From 900daec24ee7f2e90ac63b0d350e7f223a5bcded Mon Sep 17 00:00:00 2001
From: Nicolas Patry <patry.nicolas@protonmail.com>
Date: Mon, 15 Feb 2021 12:22:45 +0100
Subject: [PATCH] Fixing NER pipeline for list inputs. (#10184)

Fixes #10168
---
 .../pipelines/token_classification.py         | 13 ++--
 tests/test_pipelines_ner.py                   | 67 ++++++++++++++-----
 2 files changed, 60 insertions(+), 20 deletions(-)

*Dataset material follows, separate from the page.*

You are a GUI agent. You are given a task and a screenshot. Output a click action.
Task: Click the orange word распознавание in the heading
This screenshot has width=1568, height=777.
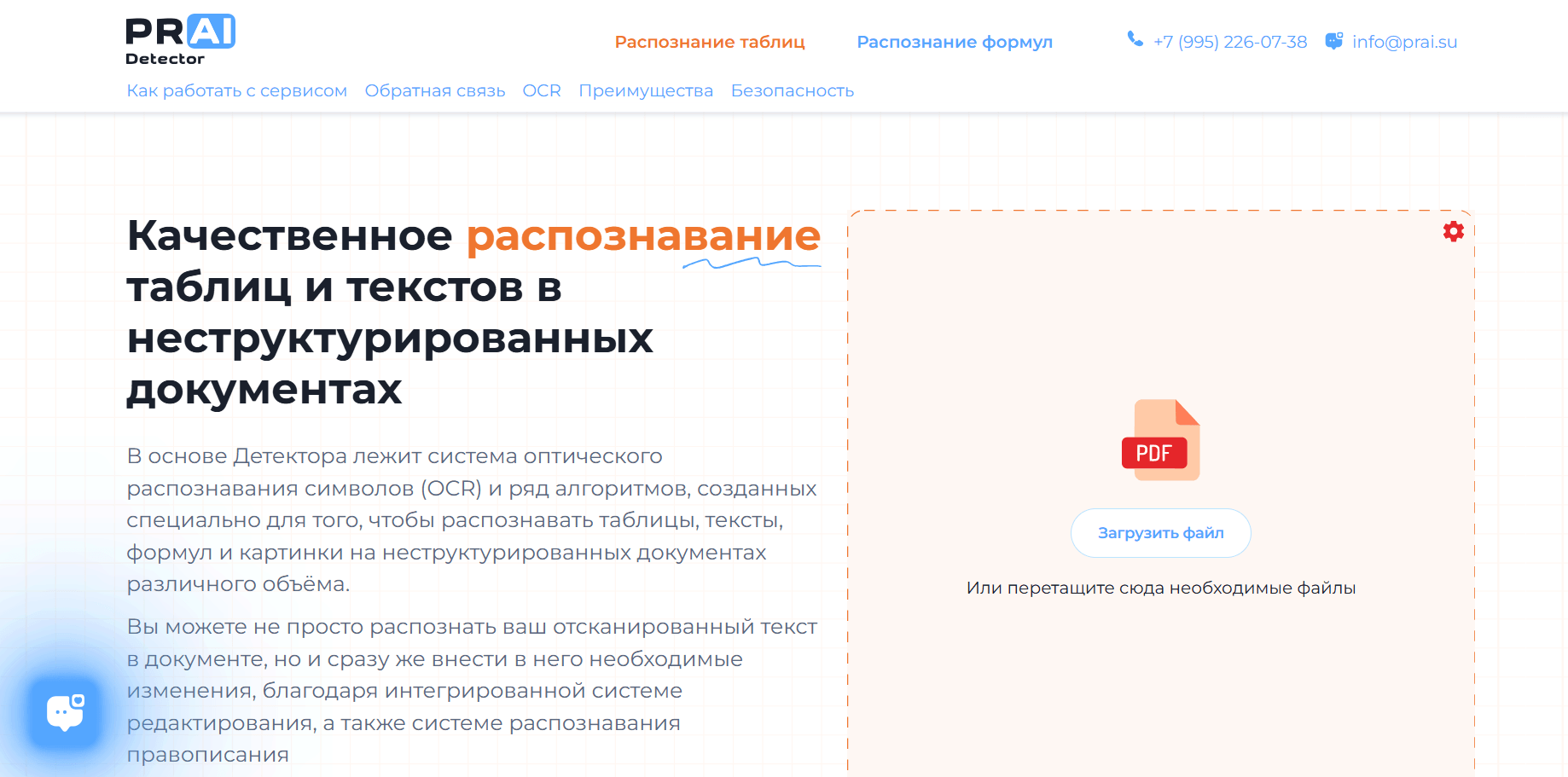click(643, 236)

diff --git a/src/transformers/pipelines/token_classification.py b/src/transformers/pipelines/token_classification.py
index 5dce3402cd..d9431c0cb7 100644
--- a/src/transformers/pipelines/token_classification.py
+++ b/src/transformers/pipelines/token_classification.py
@@ -28,11 +28,14 @@ class TokenClassificationArgumentHandler(ArgumentHandler):
     Handles arguments for token classification.
     """
 
-    def __call__(self, *args, **kwargs):
+    def __call__(self, inputs: Union[str, List[str]], **kwargs):
 
-        if args is not None and len(args) > 0:
-            inputs = list(args)
+        if inputs is not None and isinstance(inputs, (list, tuple)) and len(inputs) > 0:
+            inputs = list(inputs)
             batch_size = len(inputs)
+        elif isinstance(inputs, str):
+            inputs = [inputs]
+            batch_size = 1
         else:
             raise ValueError("At least one input is required.")
 
@@ -137,11 +140,11 @@ class TokenClassificationPipeline(Pipeline):
               Only exists if the offsets are available within the tokenizer
         """
 
-        inputs, offset_mappings = self._args_parser(inputs, **kwargs)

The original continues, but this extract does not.